Begin Quoted text

Saturday 1 October 2022
Thursday 29 September 2022
Thursday 29 September 2022
Nido's parked up on the aire at Forges-les-Eaux, which is run by the campsite opposite - Camping de la Miniere. Although €9, which includes EHU, it made sense to come here as it's mid-way between last night's stop and the vets in Buchy, where Salty has an appointment tomorrow for his pre-UK worming tablet. It's a calm, peaceful evening with a nice sunset; probably set to turn quite chilly tonight. We've stopped here a couple of times before, first in 2013 on our first ever trip to France in a motorhome and again in March 2018, on the first day of our three-month trip to France, Spain and Portugal.
After leaving Honfleur we had a fairly long drive to Saint Romain de Colsbosc to service the van for free (the aire also had free electricity), before stopping off at the nearby Hyper-U to do some food shopping. We both went around as we had a list of items we wanted to take home - all foodie stuff. We don't bother taking alcohol back as we don't drink much and it takes up too much room in the van. Our stop for the night was a wild-camp by the beach at Saint Jouin Bruneval. The approach is down a steep series of hairpins from the top of the high cliffs, dropping down to quite a rough parking area, backing on to trees at the base of the cliff. There were already a few vans parked up, including some surfing dudes as the waves here are quite wild; it must get very busy in the summer. The area between the cliffs and the high-tide mark was large pebbles and other types of rocks, with a sandy base as the tide receded. There's a restaurant (closed which was a shame as we could have enjoyed some moules-frites!), a cafe, lifeguard station with first aid post and toilets. All except the toilets were closed. On the other side was a very large supertanker jetty with oil or gas storage tanks. We took a good long walk along the beach, with Salty enjoying the opportunity to have a good run-around. It was very windy although quite sheltered back at the van as we were tucked behind a raised levee which protected us from the onshore wind. It was a quiet evening.

End Quoted text
Begin Information provided

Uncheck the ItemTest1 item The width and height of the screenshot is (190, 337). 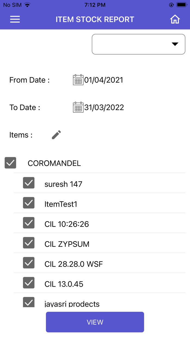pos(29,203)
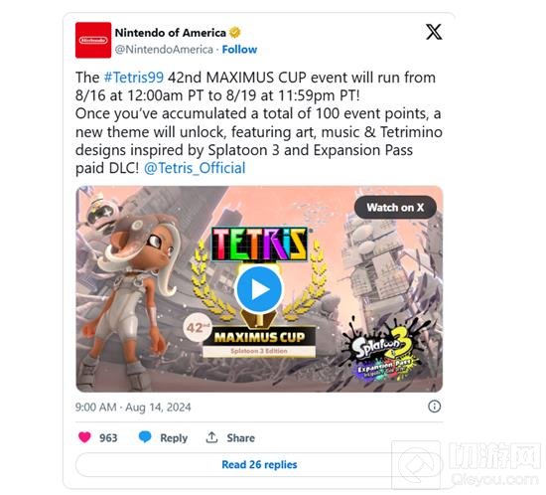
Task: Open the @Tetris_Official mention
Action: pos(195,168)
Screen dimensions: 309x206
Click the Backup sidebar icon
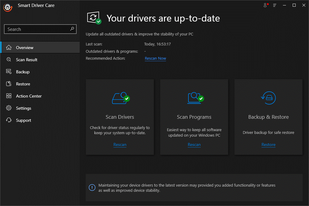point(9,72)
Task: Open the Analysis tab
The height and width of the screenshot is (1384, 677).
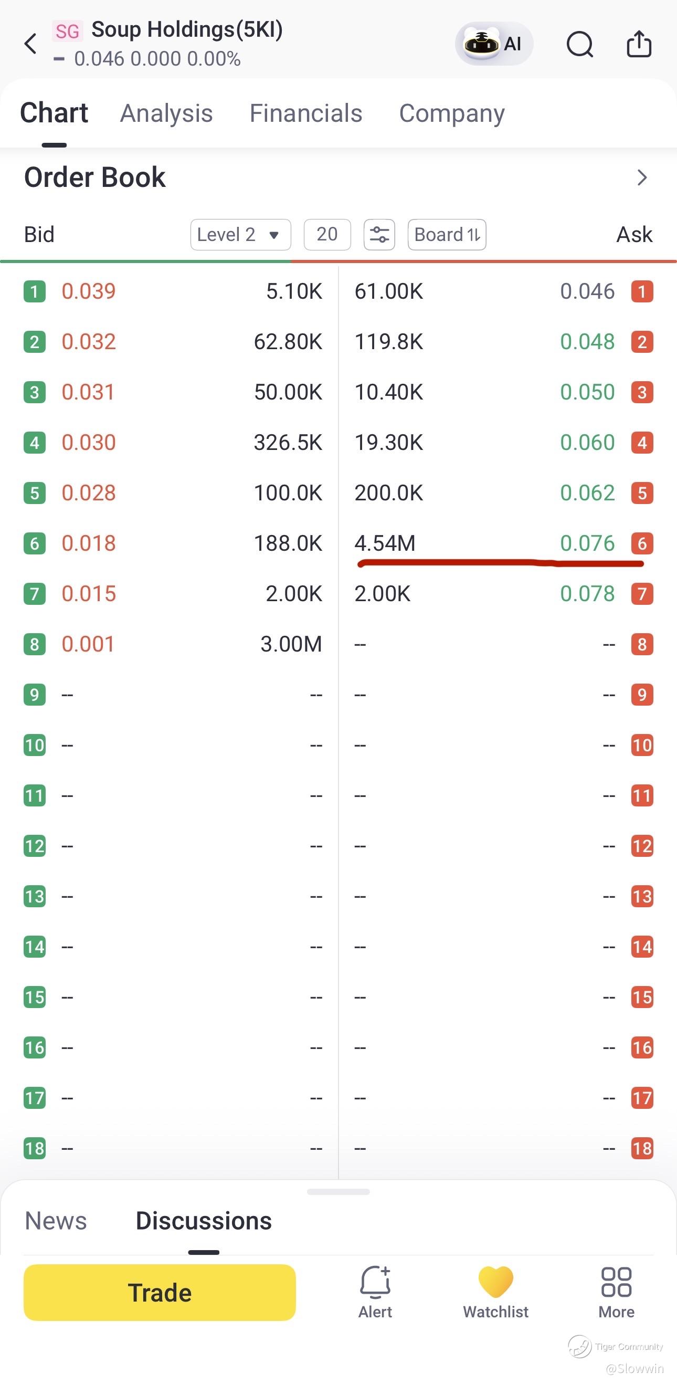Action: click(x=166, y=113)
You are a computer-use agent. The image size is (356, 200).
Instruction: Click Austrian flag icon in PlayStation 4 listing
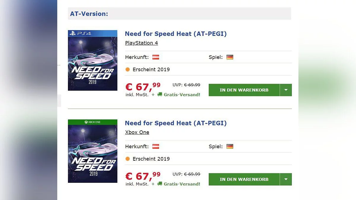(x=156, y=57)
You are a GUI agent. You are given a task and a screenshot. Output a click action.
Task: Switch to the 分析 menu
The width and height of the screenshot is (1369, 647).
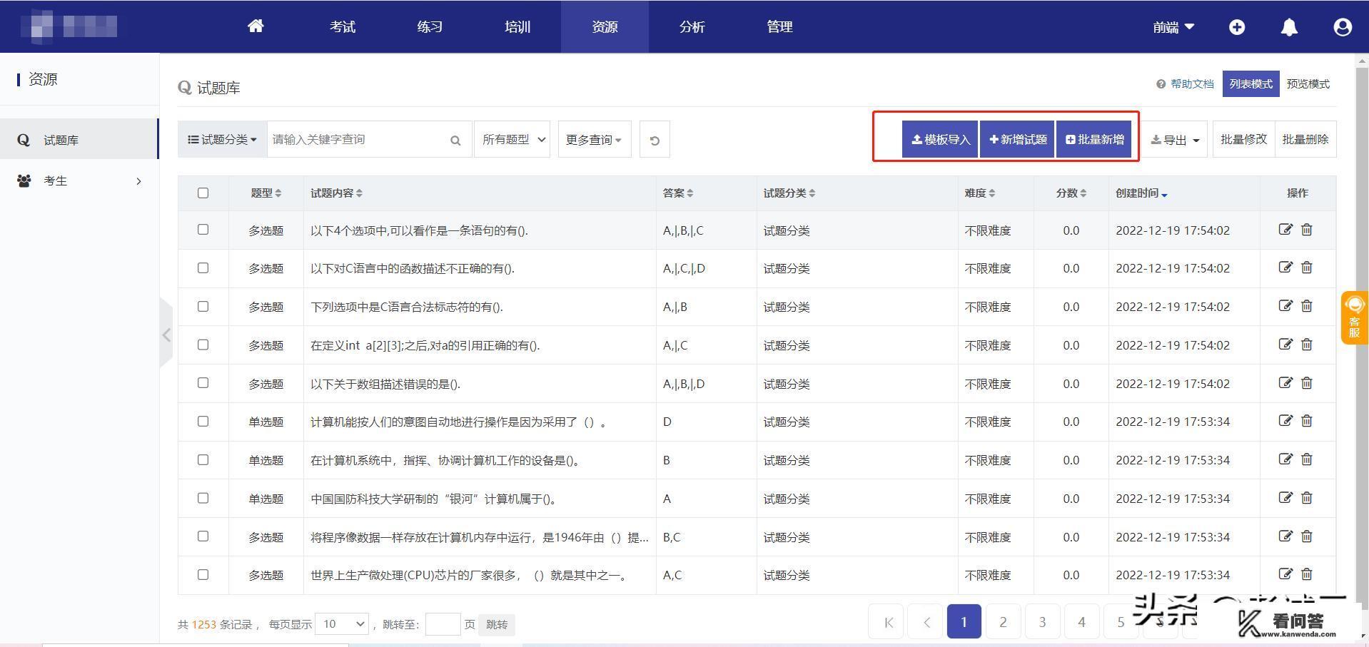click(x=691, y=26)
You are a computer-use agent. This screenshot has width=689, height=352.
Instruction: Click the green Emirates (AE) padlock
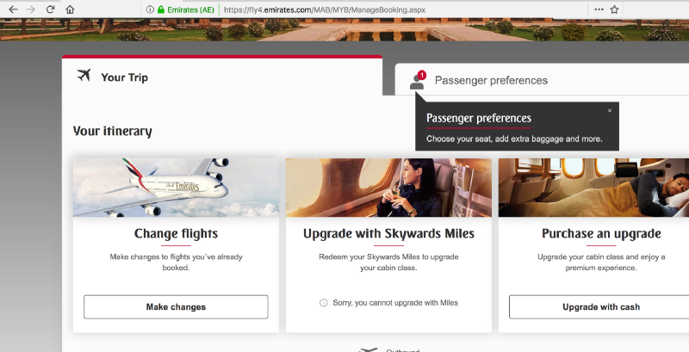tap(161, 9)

End Information provided

Task set =>
(A) Rewrite the stretch of the motorhome journal from "Saturday 1 October" through "Spain and Portugal.", putting "the dog" in place of "Salty".
(B) Write the next part of the motorhome journal, picking up after its final sentence.

Answers for the exercise =>
(A)
Saturday 1 October 2022
Thursday 29 September 2022
Thursday 29 September 2022
Nido's parked up on the aire at Forges-les-Eaux, which is run by the campsite opposite - Camping de la Miniere. Although €9, which includes EHU, it made sense to come here as it's mid-way between last night's stop and the vets in Buchy, where the dog has an appointment tomorrow for his pre-UK worming tablet. It's a calm, peaceful evening with a nice sunset; probably set to turn quite chilly tonight. We've stopped here a couple of times before, first in 2013 on our first ever trip to France in a motorhome and again in March 2018, on the first day of our three-month trip to France, Spain and Portugal.

(B)
The next morning we left to head for a park-up I'd seen in some woods on Google Maps, not for an overnight stay, but for somewhere to stop for lunch then head out for a walk in the forest. Long walks this far north have been few and far between. The stop turned out to be one of over 140 World War 2 sites where the Germans prepared and then launched V1 rockets towards London - at a place called Val Ygot. Most of the concrete bunkers had been blown apart in a number of allied air raids and there were plenty of huge bomb craters still around the site and trees. But enough remained to provide a feel for what it would have been like and there was a mock V1 rocket on rails, looking ready to launch.
Our stop last night was a Camping Car Park site in the town of Formerie. It's only small with six pitches on tarmac. It's very new and the facilities were immaculate and well designed. The included wifi signal was also good, so we were able to catch up on some YouTube videos. It also allowed Cathy to use it for her weekly online Welsh course lesson, while Salty and I had a wander around the lanes and town in warm sunshine.
Van serviced, we drove the 30 minutes to Forges-les-Eaux, parked up, EHU plugged in and a quick lunch before taking Salty out for a walk. I had some charity work and accounts to do, so made use of the data remaining on our MiFi, before we closed up the van for the evening for dinner and a bit more YouTube.
Tomorrow we'll head for Buchy for Salty to take his worming tablet and get it recorded in his EU Pet Passport, which is a requirement for returning to the UK. We'll also be meeting up with a friend who lives in the next village to us (also a member of Mon SAR), who's been in France for two weeks in his A Class motorhome and his two dogs. They're both also booked into the vets, then we plan to find an aire to stop at together tomorrow night, hopefully with a pizza machine, so we can have a lazy dinner with a glass of wine!
We've brought our Shuttle crossing forward by a couple of days. We've done all we wanted so we'd only be hanging around for the remaining days just to kill time. So we'll be heading towards Calais on Saturday, finding a park-up for the night close enough to allow a short drive to the Eurotunnel Terminal very early on Sunday morning.
|Beach at Saint Jouin Bruneval|
|Salty looking longingly at the sea - he's missed it!|
|Camping Car Park - Formerie|
Monday 26 September 2022
Monday 26 September 2022
Nido's parked up on the very large aire in the fishing port of Honfleur. There's probably over 100 motorhomes here. It costs €12 for 24 hours which includes electricity. It wasn't that busy when we arrived, so were able to grab a pitch in the front row with a view of the marina. It was raining hard on the way here and when we arrived, but it brightened up into the afternoon although now, as the light starts to fade, the clouds still look threatening with the chance of more rain. We can't complain; apart from this, we've only had a couple of days rain in five weeks away.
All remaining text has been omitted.